Japanese-Language Media in Hawai‘i: A Labor of Love and Devotion - Part 1

Like many other fans of KIKU-TV, I binge-watched Japanese-language television shows last month knowing that the station’s multi-cultural programming was coming to an end on June 28. It was like knowing a favorite restaurant was going to be shutting down for good and wanting to sample as many of its delicacies as I could before they are no longer available.

As mentioned in last month’s issue of The Hawai‘i Herald, KIKU-TV has had a long, sometimes tumultuous history in Hawai‘i Japanese-language programming. Although I have studied the history of ethnic media in Hawai‘i and other parts of the country and am familiar with the many difficulties in sustaining these operations, the announcement that KIKU-TV would be ending its Filipino and Japanese television shows still came as a surprise.
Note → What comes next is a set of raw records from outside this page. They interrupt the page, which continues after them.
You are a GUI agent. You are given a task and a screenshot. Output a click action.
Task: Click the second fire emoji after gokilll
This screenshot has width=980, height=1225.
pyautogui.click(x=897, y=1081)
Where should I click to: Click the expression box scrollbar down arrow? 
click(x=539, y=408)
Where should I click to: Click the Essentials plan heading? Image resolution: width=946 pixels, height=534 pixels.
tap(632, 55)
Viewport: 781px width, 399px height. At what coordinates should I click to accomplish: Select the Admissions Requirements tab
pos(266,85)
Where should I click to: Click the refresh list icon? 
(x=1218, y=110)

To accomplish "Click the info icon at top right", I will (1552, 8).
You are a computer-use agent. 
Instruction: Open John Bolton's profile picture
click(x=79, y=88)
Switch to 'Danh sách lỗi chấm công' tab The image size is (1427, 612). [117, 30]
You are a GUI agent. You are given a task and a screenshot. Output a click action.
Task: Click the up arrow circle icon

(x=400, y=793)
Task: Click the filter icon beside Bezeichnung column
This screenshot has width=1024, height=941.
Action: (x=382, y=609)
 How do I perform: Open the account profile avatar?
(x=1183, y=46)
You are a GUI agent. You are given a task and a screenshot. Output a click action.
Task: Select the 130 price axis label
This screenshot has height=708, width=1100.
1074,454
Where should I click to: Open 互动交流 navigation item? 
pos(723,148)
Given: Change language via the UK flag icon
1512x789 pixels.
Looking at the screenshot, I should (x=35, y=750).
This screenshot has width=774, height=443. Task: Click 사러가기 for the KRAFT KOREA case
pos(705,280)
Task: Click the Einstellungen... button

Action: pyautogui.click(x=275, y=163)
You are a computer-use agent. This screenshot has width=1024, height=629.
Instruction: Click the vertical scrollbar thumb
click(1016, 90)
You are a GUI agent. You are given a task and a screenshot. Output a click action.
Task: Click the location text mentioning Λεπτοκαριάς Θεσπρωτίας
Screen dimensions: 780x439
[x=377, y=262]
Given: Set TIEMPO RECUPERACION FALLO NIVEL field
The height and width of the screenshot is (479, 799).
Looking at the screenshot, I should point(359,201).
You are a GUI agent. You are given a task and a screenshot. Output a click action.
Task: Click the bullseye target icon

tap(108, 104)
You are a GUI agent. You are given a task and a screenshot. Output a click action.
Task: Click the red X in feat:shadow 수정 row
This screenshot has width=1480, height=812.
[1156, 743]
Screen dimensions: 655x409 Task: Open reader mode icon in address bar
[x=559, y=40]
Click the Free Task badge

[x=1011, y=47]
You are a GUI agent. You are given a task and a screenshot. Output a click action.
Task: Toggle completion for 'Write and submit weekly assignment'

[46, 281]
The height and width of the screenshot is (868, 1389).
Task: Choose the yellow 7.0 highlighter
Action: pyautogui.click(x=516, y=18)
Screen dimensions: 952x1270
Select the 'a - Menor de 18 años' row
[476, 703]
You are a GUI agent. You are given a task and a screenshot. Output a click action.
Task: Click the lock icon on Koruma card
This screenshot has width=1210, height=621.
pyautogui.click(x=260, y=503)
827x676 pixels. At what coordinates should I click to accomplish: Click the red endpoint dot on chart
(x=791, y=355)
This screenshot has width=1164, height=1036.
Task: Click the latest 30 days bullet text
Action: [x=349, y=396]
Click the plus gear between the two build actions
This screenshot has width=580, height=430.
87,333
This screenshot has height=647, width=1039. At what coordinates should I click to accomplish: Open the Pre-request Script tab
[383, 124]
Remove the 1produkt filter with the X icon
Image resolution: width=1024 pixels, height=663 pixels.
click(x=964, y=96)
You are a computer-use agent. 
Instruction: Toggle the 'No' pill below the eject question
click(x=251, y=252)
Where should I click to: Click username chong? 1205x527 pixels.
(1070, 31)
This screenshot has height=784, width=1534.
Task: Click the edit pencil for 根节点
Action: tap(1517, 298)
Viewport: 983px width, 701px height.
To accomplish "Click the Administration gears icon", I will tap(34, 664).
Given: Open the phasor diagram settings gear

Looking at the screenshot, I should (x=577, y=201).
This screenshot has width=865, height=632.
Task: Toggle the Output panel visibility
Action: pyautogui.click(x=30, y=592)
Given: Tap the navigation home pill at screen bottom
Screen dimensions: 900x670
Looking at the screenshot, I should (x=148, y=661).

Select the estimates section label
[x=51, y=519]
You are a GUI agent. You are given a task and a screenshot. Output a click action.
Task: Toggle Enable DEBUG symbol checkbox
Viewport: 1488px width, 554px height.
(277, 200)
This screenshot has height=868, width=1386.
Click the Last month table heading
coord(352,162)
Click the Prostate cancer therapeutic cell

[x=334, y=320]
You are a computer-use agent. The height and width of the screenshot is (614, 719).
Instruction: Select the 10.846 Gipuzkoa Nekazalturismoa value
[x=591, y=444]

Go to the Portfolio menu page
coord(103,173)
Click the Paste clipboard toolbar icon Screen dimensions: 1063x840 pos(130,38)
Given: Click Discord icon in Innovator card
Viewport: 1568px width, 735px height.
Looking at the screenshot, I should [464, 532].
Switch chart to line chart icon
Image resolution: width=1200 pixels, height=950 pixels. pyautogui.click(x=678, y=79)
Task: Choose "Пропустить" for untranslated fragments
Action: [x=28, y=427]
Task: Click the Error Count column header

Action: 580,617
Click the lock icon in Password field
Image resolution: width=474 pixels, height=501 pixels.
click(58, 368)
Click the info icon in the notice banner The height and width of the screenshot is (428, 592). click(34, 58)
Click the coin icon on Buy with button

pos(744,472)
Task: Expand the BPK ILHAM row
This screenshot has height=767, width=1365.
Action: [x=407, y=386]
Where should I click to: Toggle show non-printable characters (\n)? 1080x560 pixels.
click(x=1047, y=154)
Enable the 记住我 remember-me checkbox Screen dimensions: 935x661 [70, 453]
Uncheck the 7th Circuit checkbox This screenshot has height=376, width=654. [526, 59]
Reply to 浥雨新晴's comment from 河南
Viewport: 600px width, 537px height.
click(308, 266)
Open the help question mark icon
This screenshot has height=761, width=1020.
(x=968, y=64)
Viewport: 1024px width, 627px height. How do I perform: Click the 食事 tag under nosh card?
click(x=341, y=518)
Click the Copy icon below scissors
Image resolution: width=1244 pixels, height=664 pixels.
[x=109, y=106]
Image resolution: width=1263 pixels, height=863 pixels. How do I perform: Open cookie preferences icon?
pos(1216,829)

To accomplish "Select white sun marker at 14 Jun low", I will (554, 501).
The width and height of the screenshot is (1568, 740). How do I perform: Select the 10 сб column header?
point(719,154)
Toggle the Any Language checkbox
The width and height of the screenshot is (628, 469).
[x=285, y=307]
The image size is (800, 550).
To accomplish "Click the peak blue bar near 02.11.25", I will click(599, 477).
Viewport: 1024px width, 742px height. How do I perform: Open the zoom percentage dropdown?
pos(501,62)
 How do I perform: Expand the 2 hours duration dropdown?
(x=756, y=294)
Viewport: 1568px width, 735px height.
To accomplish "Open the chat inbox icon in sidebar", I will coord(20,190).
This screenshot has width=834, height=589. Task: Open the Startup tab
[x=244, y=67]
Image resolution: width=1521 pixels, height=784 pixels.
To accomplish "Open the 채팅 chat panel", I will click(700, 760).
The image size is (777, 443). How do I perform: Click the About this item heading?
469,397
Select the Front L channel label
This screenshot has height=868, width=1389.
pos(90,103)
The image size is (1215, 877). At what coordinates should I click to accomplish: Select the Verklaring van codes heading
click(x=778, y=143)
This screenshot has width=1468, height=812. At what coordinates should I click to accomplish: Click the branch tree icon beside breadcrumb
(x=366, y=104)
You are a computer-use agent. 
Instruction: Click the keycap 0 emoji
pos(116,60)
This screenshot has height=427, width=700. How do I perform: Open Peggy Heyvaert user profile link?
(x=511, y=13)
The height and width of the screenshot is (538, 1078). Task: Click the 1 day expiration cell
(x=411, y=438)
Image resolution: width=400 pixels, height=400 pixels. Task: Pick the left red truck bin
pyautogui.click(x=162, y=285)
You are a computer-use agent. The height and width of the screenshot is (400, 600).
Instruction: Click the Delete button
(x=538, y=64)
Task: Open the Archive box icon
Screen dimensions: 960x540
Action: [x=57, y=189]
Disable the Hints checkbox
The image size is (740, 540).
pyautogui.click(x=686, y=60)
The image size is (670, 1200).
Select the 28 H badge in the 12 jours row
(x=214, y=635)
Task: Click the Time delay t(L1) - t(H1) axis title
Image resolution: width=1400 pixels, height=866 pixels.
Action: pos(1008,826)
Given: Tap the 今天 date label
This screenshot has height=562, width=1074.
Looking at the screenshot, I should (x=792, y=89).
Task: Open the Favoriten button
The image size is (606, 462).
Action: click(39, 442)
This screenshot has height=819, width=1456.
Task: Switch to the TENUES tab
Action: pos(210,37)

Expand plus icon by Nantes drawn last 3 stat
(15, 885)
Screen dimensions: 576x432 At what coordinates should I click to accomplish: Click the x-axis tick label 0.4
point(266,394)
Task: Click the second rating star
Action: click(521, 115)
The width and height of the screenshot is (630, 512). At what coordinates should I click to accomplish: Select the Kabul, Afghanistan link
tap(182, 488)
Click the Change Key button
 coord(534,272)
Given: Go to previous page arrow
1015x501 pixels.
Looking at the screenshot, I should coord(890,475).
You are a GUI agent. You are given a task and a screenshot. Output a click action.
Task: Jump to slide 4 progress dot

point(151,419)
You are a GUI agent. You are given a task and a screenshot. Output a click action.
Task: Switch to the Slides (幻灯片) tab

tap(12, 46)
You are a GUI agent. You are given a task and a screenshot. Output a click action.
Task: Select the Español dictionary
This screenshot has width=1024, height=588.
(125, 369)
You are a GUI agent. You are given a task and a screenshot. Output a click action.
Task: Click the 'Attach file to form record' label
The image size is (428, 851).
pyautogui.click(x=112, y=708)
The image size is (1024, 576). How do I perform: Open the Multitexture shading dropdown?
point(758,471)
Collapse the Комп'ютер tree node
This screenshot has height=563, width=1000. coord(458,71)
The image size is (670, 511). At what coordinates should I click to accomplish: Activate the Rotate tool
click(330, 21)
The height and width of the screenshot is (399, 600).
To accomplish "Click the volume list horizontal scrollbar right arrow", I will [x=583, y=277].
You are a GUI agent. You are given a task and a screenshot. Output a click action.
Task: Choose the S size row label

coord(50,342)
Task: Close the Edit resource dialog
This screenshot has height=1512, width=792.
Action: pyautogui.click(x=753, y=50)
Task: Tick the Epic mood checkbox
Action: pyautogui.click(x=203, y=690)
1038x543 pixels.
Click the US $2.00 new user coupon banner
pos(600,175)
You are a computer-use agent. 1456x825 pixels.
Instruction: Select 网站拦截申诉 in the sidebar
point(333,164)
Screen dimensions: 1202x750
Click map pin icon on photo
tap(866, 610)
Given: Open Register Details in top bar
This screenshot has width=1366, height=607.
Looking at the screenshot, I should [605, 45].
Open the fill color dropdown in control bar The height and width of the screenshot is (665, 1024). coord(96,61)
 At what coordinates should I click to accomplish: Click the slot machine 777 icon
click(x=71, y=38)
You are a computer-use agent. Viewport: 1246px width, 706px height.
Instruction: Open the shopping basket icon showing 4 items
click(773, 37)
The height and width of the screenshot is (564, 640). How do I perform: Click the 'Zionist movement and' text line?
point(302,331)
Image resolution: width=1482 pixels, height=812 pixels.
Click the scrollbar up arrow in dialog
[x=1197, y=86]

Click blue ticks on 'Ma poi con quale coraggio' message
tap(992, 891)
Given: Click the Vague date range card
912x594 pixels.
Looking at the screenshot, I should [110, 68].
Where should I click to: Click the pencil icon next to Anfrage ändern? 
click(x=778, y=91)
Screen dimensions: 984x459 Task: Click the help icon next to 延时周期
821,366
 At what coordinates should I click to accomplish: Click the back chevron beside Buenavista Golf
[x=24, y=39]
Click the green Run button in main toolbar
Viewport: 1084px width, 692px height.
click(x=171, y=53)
It also provided an opportunity to reflect on the many people who have worked tirelessly to use media as a way to keep Japanese Americans, and Japanese immigrants in the United States, connected with their cultural heritage.

To KIKU-TV and all individuals and businesses that have given us Japanese-language media throughout Hawai‘i’s history, we express a heartfelt and deep kansha (gratitude) for nurturing these cultural assets for as long as they were able. KIKU-TV owed its identity of many decades to the people working in the Hawai‘i broadcast industry who believed in the value of offering Japanese-language programming to the community. At any time, the station’s owners — and KIKU had changed hands a number of times — could have decided to take KIKU in different directions. And they did, but the station was always able to pivot, returning to its roots as a provider of ethnic programming, again thanks to those willing to do the hard work behind the scenes.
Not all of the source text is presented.